Think of this when you worry about me: Nathaniel Bonner is the same good man he has always been, and if there is a way in this world to get me home to you he will find it. Otherwise I go to my reward thanking the Lord for the good husband he sent my way all those years ago, and for the fine children he put into my care.
Your loving wife
Curiosity Freeman
writ by her own poor hand this 11th day of June, 1794
on board the Isis
My grandmother Falling-Day,
Elizabeth says I might write to you in our own tongue but there is not enough time for us to puzzle out the sounds on paper. These letters must go to the packet Marianne. She is bound for New-York on the evening tide. A courier will bring them up the Great River to Paradise and Runs-from-Bears or Otter will carry them to Lake in the Clouds. Many-Doves will read these words out loud before the fire, and you will all be together when you hear them.
We are well in body. My brother and sister are strong and healthy. But I am worried for Curiosity, whose spirits are very low, and for my father, who walks the ship staring at the shore, and for Bone-in-Her-Back, who is so distracted that she forgets to eat, and most of all for my Grandfather Hawk-Eye and for Robbie, who are behind us on another ship that hides itself in the fog.
I have many stories to tell of this journey. I have learned much. Yesterday a boy called Mungo died of a swelling that turned his belly as hard and hot as a boiling stone. He passed into the shadowlands quietly. I have seen others cured of strange illnesses and wounds. With a thin metal stick the doctor called Hakim reached into a sailor's body and crushed a stone that was blocking his water. He screamed so loud that he broke his voice but he is alive and will mend, now. The Hakim has given me medicines from his homeland to bring to you.
Scotland is wet and brown and green and yellow, but there are no trees only hills covered with rough grass and brush called heather that the sailors laugh and weep to see.
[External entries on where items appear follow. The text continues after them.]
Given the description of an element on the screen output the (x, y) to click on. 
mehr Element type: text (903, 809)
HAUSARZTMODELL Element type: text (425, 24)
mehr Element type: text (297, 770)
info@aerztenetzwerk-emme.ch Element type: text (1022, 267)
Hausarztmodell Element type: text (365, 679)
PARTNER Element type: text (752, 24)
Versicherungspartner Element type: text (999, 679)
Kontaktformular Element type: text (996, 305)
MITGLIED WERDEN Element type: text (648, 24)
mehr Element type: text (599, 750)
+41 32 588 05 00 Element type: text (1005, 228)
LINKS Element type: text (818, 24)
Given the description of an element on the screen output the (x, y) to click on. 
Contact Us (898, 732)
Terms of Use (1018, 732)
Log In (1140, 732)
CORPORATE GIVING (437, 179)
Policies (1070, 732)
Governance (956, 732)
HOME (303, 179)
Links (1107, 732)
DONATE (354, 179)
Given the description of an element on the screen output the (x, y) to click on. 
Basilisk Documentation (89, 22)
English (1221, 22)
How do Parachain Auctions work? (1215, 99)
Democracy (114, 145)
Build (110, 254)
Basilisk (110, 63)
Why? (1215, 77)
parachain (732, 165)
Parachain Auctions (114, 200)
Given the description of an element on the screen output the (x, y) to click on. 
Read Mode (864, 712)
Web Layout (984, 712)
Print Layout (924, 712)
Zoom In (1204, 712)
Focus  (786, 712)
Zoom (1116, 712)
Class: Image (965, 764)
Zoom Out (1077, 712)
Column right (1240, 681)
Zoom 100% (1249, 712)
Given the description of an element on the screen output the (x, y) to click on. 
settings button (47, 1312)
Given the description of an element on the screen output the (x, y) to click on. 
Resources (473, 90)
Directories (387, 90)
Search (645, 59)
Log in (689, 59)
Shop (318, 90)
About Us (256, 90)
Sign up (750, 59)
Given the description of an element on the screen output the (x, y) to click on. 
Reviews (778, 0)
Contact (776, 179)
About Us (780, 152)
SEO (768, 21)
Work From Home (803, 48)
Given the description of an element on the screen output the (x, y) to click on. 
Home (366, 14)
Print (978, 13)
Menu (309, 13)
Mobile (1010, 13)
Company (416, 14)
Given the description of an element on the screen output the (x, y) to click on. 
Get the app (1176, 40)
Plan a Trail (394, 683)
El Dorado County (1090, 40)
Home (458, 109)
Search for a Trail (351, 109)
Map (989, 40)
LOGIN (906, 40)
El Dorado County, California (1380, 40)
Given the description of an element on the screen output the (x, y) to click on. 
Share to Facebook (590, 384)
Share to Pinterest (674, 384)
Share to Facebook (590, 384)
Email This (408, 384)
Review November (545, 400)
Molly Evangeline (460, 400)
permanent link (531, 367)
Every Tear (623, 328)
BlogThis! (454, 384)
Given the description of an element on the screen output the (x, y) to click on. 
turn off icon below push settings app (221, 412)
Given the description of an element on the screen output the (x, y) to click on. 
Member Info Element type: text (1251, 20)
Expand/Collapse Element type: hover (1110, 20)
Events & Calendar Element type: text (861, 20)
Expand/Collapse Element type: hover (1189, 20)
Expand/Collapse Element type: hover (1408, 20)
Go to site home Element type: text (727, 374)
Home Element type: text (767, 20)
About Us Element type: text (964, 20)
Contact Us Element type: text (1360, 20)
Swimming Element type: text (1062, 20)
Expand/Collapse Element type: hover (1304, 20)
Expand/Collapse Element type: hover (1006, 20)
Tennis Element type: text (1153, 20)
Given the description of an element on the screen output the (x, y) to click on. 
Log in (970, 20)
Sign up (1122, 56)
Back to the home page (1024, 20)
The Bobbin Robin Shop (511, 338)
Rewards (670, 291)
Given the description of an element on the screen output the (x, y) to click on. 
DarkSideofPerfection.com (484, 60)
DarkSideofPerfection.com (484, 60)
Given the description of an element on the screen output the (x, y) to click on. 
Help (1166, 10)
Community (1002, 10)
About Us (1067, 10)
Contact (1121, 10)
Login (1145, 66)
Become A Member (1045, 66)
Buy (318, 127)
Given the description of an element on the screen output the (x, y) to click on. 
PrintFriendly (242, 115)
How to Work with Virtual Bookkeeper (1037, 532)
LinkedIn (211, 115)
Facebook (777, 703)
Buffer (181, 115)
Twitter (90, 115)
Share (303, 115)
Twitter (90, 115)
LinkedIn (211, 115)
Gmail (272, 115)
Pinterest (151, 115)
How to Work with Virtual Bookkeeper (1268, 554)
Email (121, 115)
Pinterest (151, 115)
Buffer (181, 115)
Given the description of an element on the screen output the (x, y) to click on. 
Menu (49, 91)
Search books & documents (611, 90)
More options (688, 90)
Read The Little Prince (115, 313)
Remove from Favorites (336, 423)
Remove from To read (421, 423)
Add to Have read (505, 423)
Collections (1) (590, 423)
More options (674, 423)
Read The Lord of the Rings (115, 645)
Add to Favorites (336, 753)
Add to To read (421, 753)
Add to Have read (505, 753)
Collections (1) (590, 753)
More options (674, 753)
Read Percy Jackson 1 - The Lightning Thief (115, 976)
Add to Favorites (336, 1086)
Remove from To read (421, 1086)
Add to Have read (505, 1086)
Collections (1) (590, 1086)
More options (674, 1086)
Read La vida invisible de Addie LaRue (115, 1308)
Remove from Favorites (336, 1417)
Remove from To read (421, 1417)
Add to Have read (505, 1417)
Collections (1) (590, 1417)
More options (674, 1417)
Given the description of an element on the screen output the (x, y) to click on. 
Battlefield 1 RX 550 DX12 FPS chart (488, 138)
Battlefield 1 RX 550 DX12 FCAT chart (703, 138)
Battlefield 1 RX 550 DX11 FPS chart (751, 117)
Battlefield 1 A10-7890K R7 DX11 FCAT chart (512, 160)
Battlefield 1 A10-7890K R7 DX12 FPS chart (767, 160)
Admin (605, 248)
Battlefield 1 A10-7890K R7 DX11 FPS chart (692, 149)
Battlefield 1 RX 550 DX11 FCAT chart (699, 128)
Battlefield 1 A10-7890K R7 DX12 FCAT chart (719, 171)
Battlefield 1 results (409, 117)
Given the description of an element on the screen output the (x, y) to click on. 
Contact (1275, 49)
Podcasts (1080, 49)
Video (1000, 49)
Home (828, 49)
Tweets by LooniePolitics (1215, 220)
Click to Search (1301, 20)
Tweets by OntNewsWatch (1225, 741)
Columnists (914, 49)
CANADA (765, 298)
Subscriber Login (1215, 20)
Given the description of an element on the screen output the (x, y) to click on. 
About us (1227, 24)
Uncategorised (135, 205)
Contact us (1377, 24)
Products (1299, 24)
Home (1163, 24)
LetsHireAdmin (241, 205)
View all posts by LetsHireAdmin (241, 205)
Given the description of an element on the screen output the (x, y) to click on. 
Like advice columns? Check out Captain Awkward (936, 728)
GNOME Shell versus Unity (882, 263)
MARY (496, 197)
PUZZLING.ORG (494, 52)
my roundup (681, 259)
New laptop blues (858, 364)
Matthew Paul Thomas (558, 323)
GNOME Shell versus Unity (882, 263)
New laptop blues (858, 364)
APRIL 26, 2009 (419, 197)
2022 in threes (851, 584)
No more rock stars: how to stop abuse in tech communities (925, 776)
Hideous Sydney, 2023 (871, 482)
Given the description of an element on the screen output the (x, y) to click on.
They have been longer from their homes than I have been from mine, but I know what is in their hearts. I would be very glad to see the fir with the broken top that stands outside my window. Bone-in-Her-Back says that there are trees here, but not many. They burned most of them long ago, and now they burn black rock they dig out of the ground, or even the ground itself, cut into squares. I do not wonder that my father's mother left this place.
Last night a woman called Mrs. MacKay disappeared. The sailors have searched every corner of the ship many times but she is nowhere to be found among the living. She mourned a lost child, and I think she has gone to find it.
My father says that we will finish our business here and sail for home soon. I know he wishes this to be true, and so do I.
Your Granddaughter called Squirrel
Dear Liam,
This ship has come to rest in a wide water called a firth with England on one side and Scotland on the other. Scotland is where my Grandmother Cora was born, and perhaps my grandfather's people, but it is a very strange and lonely kind of place. We were brought here against our wishes, and will stay only until we can find another ship to bring us home.